Robert Hichens (16 September 1882 – 23 September 1940) was a British sailor who was part of the deck crew on board the  when she sank on her maiden voyage on 15 April 1912. He was one of seven quartermasters on board the vessel and was at the ship's wheel when the Titanic struck the iceberg. He was in charge of Lifeboat #6, where he refused to return to rescue people from the water according to several accounts of those on the boat, including Margaret Brown, who argued with him throughout the early morning. In 1906, he married Florence Mortimore in Devon, England; when he registered for duty aboard the Titanic, his listed address was in Southampton, where he lived with his wife and two children.

Titanic 

Hichens gained notoriety after the disaster because of his conduct in Lifeboat No. 6, of which he was in command. Passengers accused him of refusing to go back to rescue people from the water after the ship sank, that he called the people in the water "stiffs," and that he constantly criticised those at the oars while he was manning the rudder. Hichens was later to testify at the United States Senate inquiry that he had never used the words "stiffs" and that he had other words to describe bodies. He would also testify to have been given direct orders by second mate Charles Lightoller and Captain Edward Smith to row to where a light could be seen (a steamer they thought) on the port bow, drop off the passengers and return. Later it was alleged that he complained that the lifeboat was going to drift for days before any rescue came.  At least two boat 6 passengers publicly accused Hichens of being drunk: Major Arthur Godfrey Peuchen and Mrs Lucian Philip Smith.
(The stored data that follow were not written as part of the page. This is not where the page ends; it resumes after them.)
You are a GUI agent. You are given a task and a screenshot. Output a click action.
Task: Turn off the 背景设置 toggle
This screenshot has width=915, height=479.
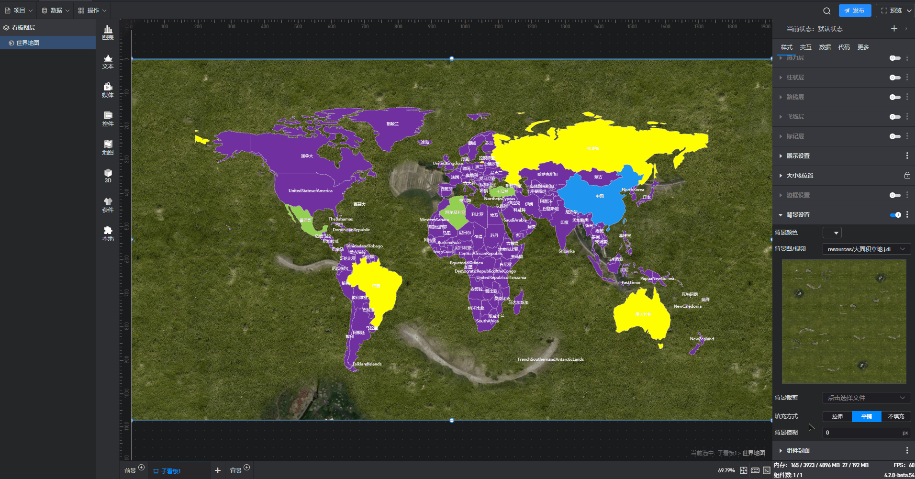[x=895, y=215]
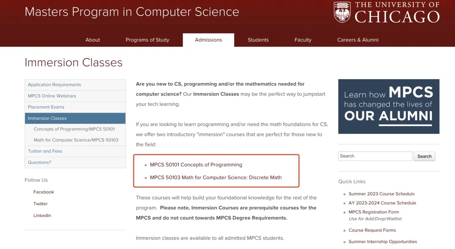The width and height of the screenshot is (455, 249).
Task: Click the MPCS 50101 Concepts of Programming link
Action: (196, 165)
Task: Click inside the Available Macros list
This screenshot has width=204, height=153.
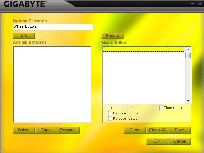Action: [x=52, y=84]
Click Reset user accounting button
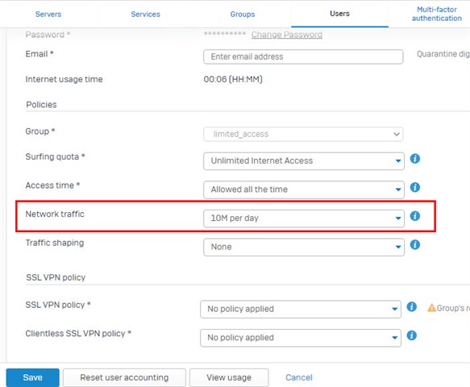Viewport: 470px width, 387px height. [124, 377]
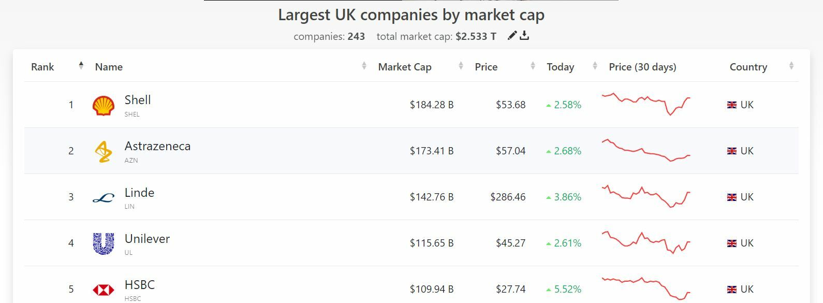Sort by Today column arrows

595,66
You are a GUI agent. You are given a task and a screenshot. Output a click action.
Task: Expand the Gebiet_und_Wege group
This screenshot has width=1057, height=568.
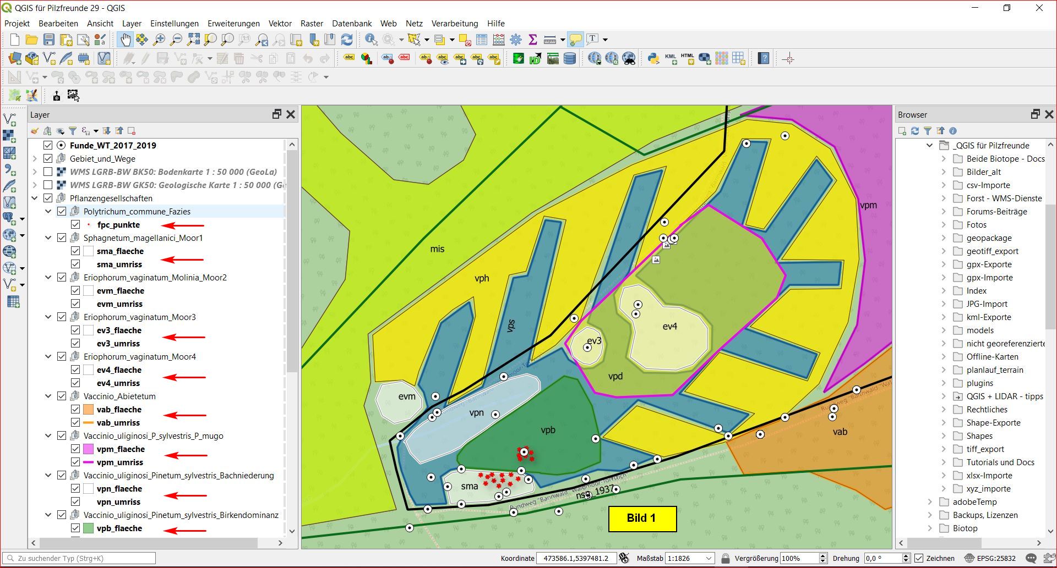point(35,158)
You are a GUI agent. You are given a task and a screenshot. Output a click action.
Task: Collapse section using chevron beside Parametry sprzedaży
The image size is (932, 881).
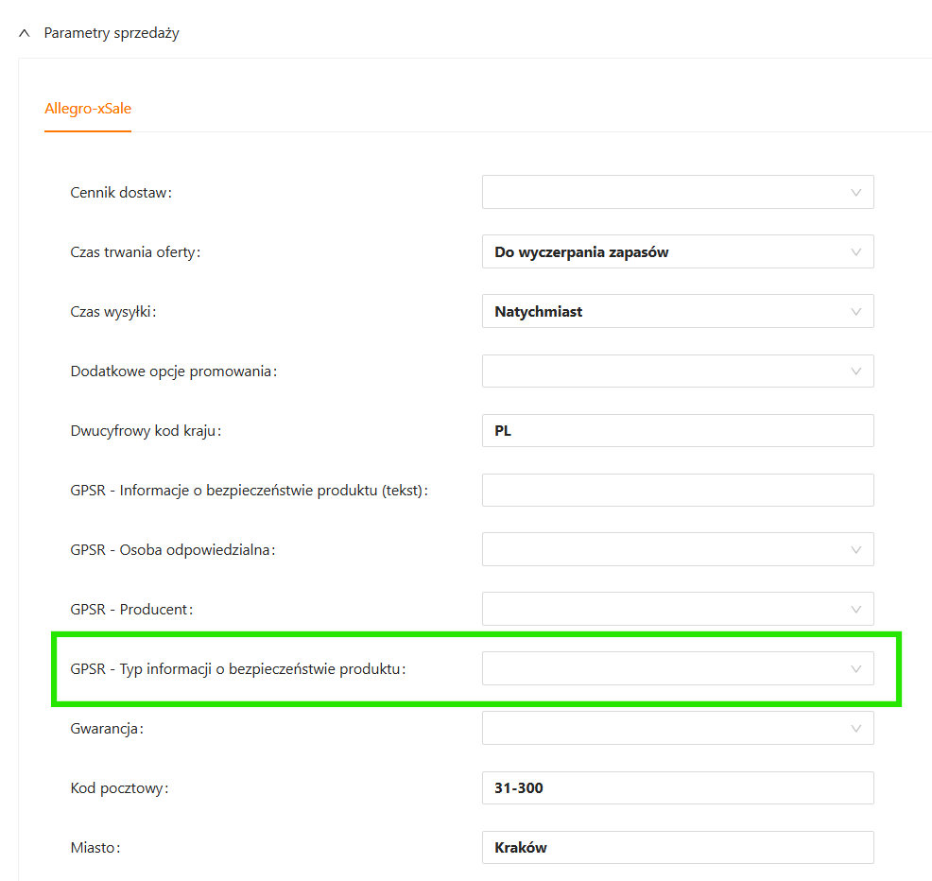click(25, 33)
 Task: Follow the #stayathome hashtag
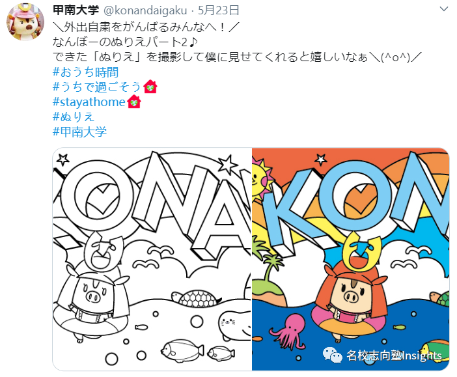(89, 102)
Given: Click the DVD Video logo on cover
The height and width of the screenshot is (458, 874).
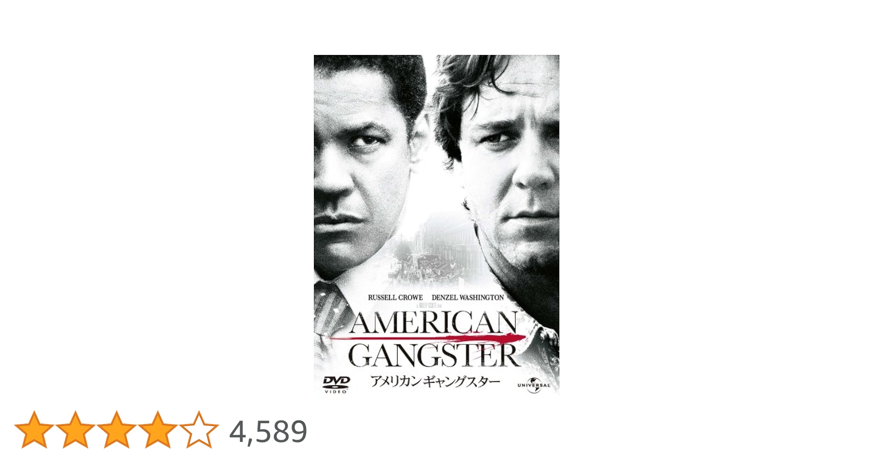Looking at the screenshot, I should (x=336, y=385).
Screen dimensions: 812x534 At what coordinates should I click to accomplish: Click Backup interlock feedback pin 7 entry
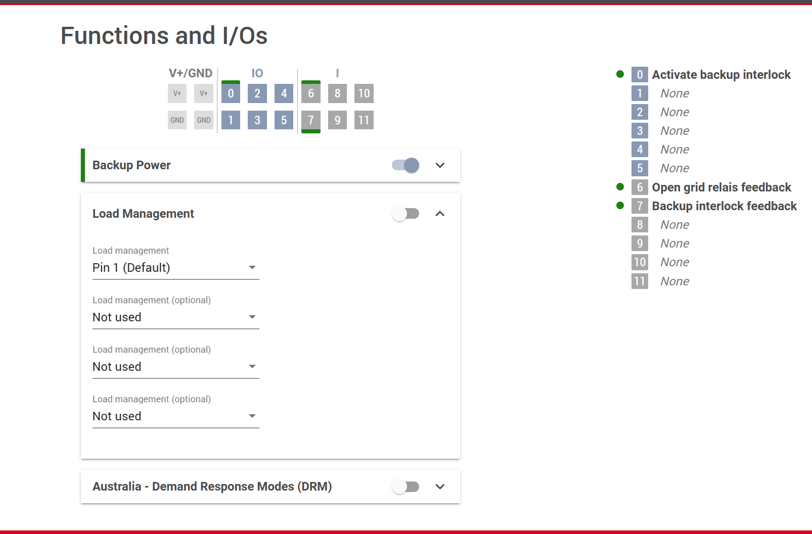click(x=724, y=206)
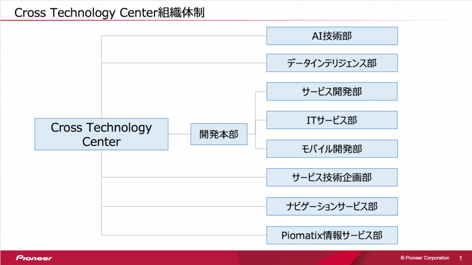Click the サービス技術企画部 box

point(332,177)
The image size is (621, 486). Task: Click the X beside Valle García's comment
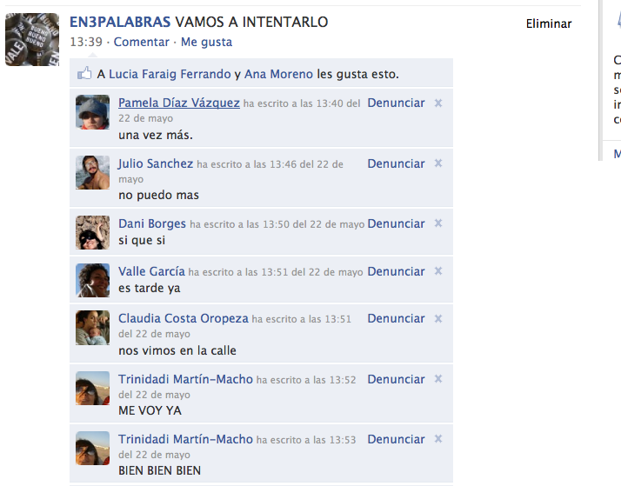coord(438,271)
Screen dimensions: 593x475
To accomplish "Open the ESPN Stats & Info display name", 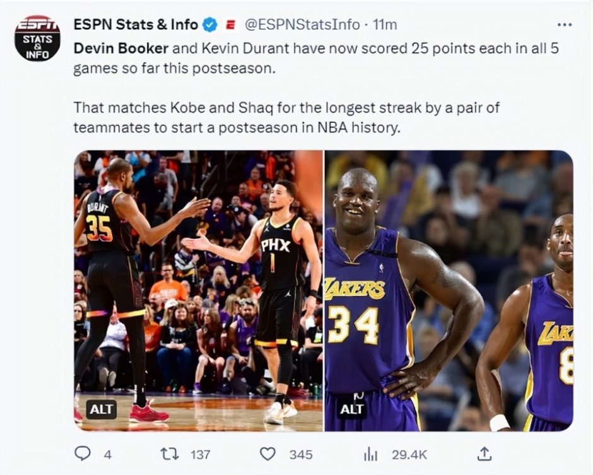I will [136, 25].
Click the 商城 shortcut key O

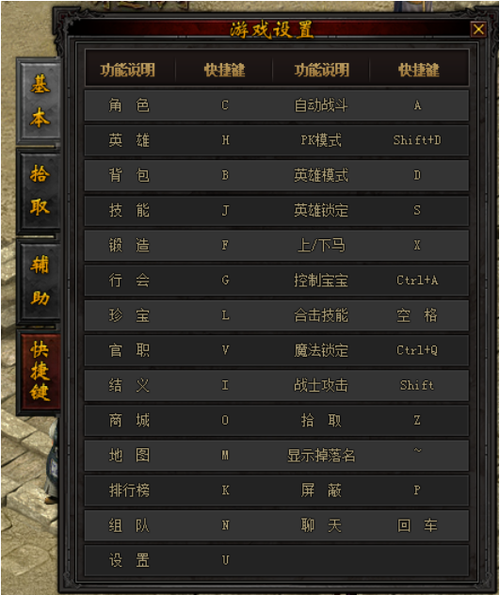[x=225, y=421]
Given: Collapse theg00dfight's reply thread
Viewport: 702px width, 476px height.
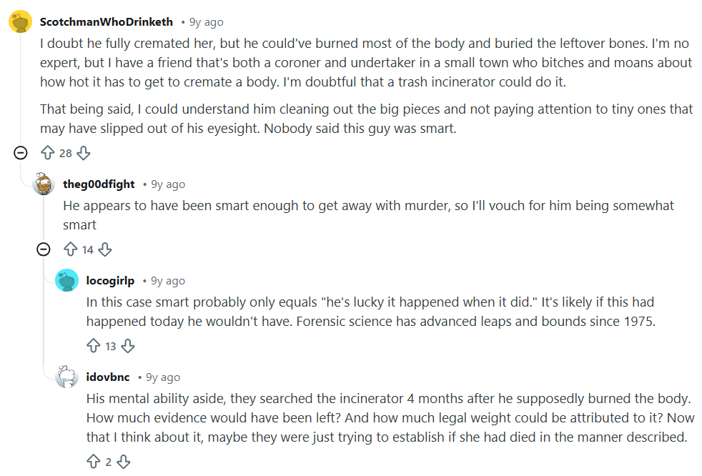Looking at the screenshot, I should click(44, 249).
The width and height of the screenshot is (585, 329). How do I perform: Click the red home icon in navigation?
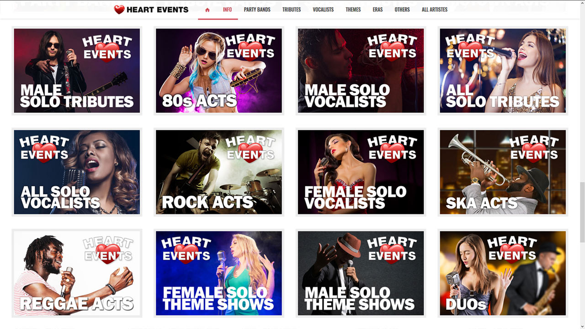(207, 10)
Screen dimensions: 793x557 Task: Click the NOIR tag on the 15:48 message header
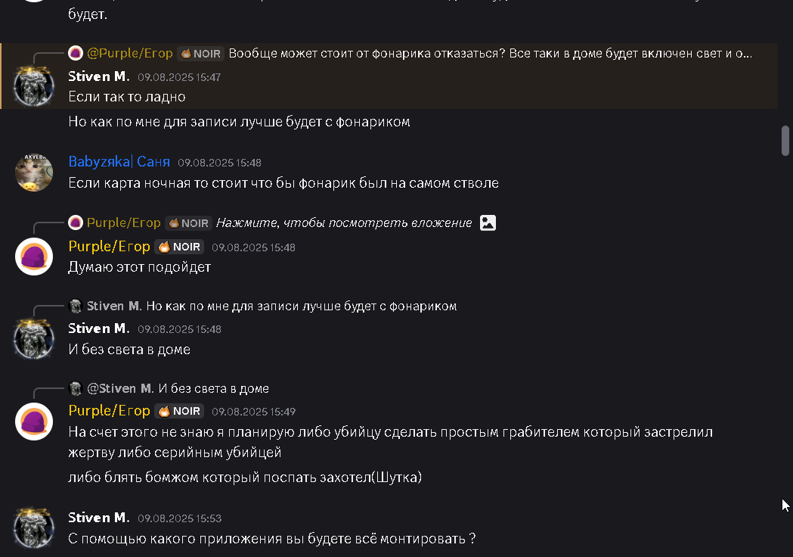180,247
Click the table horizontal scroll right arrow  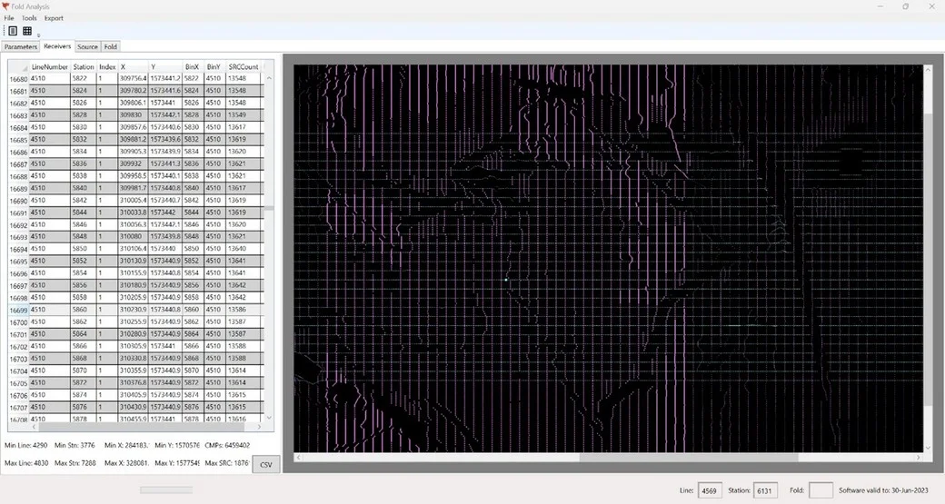click(261, 426)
When the  came to rescue Titanics survivors he said that the ship was not there to rescue them, but to pick up the bodies of the dead. By this time the other people in the lifeboat had lost patience with Hichens. Although Hichens protested, Denver millionaire Margaret "Molly" Brown told the others to start rowing to keep warm. After a last attempt by Hichens to keep control of the lifeboat, Brown threatened to throw him overboard. These events would later end up being depicted in the Broadway musical and film, The Unsinkable Molly Brown. During the US inquiry into the disaster, Hichens denied the accounts by the passengers and crew in lifeboat 6. He had been initially concerned about the suction from the Titanic and later by the fact that being a mile away from the wreck, with no compass and in complete darkness, they had no way of returning to the stricken vessel.

Later life
Hichens served with the Army Service Corps during World War One; by 1919 he was third officer on a small ship named Magpie.  Then Hichens moved to Devon sometime in the 1920s where Robert purchased a motorboat from a man named Harry Henley and operated a boat charter.  In 1931, his wife and children left him and moved to Southampton. Over the next two years, Hichens traveled the country looking for work, and it is believed that he took to heavy drinking. In 1933, Hichens was jailed for attempting to murder Henley and was released in 1937.

Death
On 23 September 1940, at age 58, Hichens died of heart failure aboard the ship English Trader, while it was moored off the coast of Aberdeen, Scotland. His body was buried in Section 10, Lair 244 of Trinity Cemetery, in Aberdeen.

Depicted in fiction
Hichens' conduct was featured in the 1997 blockbuster, Titanic, in which he was played by Paul Brightwell. He was depicted as a tall thin man with a cockney accent, when in fact he was 5' 6", had a stocky build and spoke with a pronounced Cornish accent. He was also depicted saying "if you don't shut that hole in your face" to Molly Brown, but in fact those words were spoken by a steward in lifeboat 8.  Unused footage from Titanic that featured Brightwell as Hitchens was also used in Cameron's documentary film Ghosts of the Abyss wherein he was portrayed refusing an order to return to the sinking Titanic, stating "It's our lives now, not theirs".  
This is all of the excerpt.